PASSAGE TO READ →
>>>>>

Introducing DareNFT, the universal NFT 2.0 protocol for Digital Assets

Jason NFT
darenft
Published in
9 min readSep 22, 2021

NFT stands for “non-fungible token,” and it can technically contain anything digital, including drawings, animated GIFs, songs, books or items in video games.

We believe the adoption on NFTs in the mainstream depends on its ability to reflect the ‘benefit’ relationship between digital assets.

Digital assets have many relationships especially benefit relationships… if NFTs want to tokenize all assets in the world, the NFT must reflect this part of the relationship too.

That’s why DareNFT have created the NFT 2.0 Protocol, with the new standard for the non-fungible tokens named NFT 2.0.

We have identified three current problems in the NFT market:

  • Unrecognized Benefit Relationships between NFT’s
  • Unrecognized Benefit Relationships between NFT owners
  • NFT Ownership at Risk or lack of liquidity for NFT

Let’s take a look at the first problem identified (Unrecognized Benefit Relationships between NFT’s)

<<<<<

EXERCISES →
(A) Write out the part of the DareNFT introduction starting with "Introducing DareNFT, the" and going on through "between digital assets.".
(B) Write what comes next in the DareNFT introduction, picking up after its last sentence.

DATA RECORDS →
>>>>>

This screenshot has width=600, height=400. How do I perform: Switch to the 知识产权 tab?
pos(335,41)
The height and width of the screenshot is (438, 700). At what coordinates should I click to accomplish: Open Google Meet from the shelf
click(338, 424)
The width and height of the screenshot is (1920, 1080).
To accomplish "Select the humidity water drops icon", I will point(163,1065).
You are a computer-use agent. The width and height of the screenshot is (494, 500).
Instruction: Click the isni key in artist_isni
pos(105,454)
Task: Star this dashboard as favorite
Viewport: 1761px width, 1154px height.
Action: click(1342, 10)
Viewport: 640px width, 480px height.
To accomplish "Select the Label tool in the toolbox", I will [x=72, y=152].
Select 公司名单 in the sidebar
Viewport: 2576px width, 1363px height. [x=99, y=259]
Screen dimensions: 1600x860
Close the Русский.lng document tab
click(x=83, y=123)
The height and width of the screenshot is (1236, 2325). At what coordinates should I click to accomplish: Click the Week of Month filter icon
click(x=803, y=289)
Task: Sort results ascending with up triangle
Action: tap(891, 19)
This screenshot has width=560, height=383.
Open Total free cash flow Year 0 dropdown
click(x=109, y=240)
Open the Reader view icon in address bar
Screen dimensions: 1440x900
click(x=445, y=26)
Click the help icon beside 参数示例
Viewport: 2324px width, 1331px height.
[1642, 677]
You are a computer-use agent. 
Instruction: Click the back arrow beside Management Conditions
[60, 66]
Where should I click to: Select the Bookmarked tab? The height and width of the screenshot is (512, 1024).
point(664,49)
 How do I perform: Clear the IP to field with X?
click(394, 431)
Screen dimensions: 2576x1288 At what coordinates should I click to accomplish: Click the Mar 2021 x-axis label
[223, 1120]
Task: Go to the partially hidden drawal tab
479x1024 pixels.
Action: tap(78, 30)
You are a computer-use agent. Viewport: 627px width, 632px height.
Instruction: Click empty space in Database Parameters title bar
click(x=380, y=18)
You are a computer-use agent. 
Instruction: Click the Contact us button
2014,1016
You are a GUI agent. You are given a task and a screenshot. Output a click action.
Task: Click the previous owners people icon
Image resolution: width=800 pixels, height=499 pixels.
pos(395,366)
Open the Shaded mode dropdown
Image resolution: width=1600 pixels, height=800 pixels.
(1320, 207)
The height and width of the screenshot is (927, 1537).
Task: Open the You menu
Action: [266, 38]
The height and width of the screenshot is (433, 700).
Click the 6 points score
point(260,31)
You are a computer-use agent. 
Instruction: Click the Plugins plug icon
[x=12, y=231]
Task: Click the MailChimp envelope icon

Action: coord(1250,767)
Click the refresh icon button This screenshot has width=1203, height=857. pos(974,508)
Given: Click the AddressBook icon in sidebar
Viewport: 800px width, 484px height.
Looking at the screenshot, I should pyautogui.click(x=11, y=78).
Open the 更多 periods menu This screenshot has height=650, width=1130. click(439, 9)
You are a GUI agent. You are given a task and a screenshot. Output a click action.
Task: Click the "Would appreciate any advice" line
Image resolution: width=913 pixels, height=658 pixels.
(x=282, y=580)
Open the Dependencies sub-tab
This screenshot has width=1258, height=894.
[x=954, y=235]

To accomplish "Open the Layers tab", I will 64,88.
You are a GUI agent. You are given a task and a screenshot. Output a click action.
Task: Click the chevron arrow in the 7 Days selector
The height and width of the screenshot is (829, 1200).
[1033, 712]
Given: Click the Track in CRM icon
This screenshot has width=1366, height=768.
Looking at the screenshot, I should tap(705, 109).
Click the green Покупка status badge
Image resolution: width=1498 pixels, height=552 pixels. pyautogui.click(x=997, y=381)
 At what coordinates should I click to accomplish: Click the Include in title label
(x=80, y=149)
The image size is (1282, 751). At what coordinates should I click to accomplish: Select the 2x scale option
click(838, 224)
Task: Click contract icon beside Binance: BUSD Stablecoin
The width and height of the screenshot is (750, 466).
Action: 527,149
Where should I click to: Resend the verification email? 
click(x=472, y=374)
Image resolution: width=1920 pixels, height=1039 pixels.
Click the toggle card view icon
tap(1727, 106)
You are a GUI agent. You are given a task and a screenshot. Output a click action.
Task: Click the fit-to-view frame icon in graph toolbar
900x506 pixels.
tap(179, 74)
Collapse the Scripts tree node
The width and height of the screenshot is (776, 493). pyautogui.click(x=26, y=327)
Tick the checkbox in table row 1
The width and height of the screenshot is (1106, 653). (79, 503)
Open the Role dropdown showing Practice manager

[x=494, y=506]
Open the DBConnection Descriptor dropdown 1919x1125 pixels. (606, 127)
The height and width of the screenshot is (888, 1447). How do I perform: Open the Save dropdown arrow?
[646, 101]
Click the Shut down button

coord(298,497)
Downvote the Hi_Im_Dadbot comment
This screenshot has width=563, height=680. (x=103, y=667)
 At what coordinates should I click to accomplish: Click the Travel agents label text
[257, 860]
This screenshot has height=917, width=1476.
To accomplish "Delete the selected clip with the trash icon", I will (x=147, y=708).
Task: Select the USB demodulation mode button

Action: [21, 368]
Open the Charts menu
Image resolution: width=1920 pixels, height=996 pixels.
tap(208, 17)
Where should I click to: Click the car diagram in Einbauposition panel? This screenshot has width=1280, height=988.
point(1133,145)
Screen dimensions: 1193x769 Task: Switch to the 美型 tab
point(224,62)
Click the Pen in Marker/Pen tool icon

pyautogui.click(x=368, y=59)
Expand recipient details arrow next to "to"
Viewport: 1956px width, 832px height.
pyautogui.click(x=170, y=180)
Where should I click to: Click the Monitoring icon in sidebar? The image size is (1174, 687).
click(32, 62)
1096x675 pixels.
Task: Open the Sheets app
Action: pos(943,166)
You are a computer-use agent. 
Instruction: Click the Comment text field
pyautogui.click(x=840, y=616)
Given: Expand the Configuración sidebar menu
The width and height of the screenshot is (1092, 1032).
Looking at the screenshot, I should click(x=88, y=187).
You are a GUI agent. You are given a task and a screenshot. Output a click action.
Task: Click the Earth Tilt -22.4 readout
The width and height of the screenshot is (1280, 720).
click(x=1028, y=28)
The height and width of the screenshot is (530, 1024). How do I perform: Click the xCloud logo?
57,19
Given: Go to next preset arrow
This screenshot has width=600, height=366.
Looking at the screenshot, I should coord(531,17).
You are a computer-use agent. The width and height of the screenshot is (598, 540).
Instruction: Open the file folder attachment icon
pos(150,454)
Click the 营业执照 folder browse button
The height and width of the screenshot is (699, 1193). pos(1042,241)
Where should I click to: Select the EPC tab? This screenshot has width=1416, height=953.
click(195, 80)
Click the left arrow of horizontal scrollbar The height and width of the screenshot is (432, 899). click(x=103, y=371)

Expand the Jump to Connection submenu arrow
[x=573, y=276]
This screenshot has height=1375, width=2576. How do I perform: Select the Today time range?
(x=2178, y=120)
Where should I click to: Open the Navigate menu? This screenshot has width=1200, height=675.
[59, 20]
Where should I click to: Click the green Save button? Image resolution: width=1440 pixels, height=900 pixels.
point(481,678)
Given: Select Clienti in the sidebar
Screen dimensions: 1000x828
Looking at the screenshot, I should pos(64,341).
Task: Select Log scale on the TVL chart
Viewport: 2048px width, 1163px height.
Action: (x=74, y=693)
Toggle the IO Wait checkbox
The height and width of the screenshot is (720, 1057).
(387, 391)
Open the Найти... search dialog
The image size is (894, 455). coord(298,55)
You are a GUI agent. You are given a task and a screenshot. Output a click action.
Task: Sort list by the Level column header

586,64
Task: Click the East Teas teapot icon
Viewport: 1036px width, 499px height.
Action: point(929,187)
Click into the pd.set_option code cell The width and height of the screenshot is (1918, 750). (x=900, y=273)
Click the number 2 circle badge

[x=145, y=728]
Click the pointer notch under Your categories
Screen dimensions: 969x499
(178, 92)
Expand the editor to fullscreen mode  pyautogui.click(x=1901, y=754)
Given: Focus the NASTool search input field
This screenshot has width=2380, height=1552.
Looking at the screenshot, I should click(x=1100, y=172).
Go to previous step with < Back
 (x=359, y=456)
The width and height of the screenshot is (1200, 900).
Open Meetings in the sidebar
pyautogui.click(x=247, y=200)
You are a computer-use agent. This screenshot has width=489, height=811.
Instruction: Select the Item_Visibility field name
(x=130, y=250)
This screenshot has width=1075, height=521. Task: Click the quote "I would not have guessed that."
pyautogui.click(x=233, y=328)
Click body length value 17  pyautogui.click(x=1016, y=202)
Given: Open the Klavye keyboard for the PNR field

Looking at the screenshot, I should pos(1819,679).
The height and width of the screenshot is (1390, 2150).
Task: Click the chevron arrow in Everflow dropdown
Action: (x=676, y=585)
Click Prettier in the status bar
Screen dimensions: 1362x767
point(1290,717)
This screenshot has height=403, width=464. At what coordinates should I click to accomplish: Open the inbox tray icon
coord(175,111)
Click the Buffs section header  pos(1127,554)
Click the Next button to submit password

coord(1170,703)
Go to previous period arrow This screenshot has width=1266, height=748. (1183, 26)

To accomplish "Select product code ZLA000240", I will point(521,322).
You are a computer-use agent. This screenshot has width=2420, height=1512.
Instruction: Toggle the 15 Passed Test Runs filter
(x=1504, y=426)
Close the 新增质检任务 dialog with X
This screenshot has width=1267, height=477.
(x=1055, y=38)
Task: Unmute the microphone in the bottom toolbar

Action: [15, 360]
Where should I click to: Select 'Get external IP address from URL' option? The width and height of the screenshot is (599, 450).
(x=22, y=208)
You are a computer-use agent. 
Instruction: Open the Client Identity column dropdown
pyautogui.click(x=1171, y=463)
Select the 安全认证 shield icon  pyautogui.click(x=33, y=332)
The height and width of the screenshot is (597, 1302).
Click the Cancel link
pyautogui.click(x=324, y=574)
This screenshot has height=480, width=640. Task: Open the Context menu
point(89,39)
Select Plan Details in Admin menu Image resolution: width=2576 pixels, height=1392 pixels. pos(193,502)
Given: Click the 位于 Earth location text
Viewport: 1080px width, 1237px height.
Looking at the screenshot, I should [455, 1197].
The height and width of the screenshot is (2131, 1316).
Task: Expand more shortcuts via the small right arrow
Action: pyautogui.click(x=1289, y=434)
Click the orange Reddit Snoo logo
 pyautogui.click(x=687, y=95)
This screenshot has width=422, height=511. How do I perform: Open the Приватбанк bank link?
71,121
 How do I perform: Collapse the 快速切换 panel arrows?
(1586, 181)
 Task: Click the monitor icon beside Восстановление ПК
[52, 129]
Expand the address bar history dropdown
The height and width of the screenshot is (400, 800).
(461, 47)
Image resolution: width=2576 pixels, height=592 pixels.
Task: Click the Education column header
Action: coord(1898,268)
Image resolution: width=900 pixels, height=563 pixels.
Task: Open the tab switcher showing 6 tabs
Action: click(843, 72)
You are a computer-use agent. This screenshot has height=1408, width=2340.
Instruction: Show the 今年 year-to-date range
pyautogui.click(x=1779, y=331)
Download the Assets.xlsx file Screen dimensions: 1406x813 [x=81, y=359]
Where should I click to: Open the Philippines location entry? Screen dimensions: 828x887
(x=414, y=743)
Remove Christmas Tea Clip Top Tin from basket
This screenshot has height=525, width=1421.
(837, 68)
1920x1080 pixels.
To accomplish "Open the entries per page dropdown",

<<<<<

WRITTEN ANSWERS →
(A)
Introducing DareNFT, the universal NFT 2.0 protocol for Digital Assets

Jason NFT
darenft
Published in
9 min readSep 22, 2021

NFT stands for “non-fungible token,” and it can technically contain anything digital, including drawings, animated GIFs, songs, books or items in video games.

We believe the adoption on NFTs in the mainstream depends on its ability to reflect the ‘benefit’ relationship between digital assets.

(B)
NFT 1.0 does not reflect the relationships between NFTs.

As we know everything in life has relationships with each other. For example:

Books derive from words, you have original books and they are translated in many languages which is an example of derivative content.

In Music we have an original song and you can see many covers or remixes on YouTube or TikTok which is an example of derivative content.

In Gaming we have characters and items that are re-created from each other. An example is Fortnight, they produce new characters and items within the game overtime.

The three examples mentioned all have a ‘benefit’ relationship of some form.

NFT 1.0 does not support the tracing and tracking of the origins and derivative benefit relationships between the digital assets.

Let’s take a look at the second problem identified (Unrecognized Benefit Relationships between NFT owners)

We can see that many products and investments have co-owners. Two co-owners can collaborate to create a product or two investors can contribute capital to own one asset.

The NFT 1.0 it does not support the co-owner model. They agree the terms traditionally via handwritten or verbal contracts.

Therefore DareNFT 2.0 protocol can create a binding agreement through the Smart Contract.

Let’s take a look at the third problem identified (NFT Ownership at Risk or lack of liquidity for NFT)

The current NFT 1.0 holds more risk than benefit when you buy the NFT, as it’s purchased whole and can only be sold as a whole.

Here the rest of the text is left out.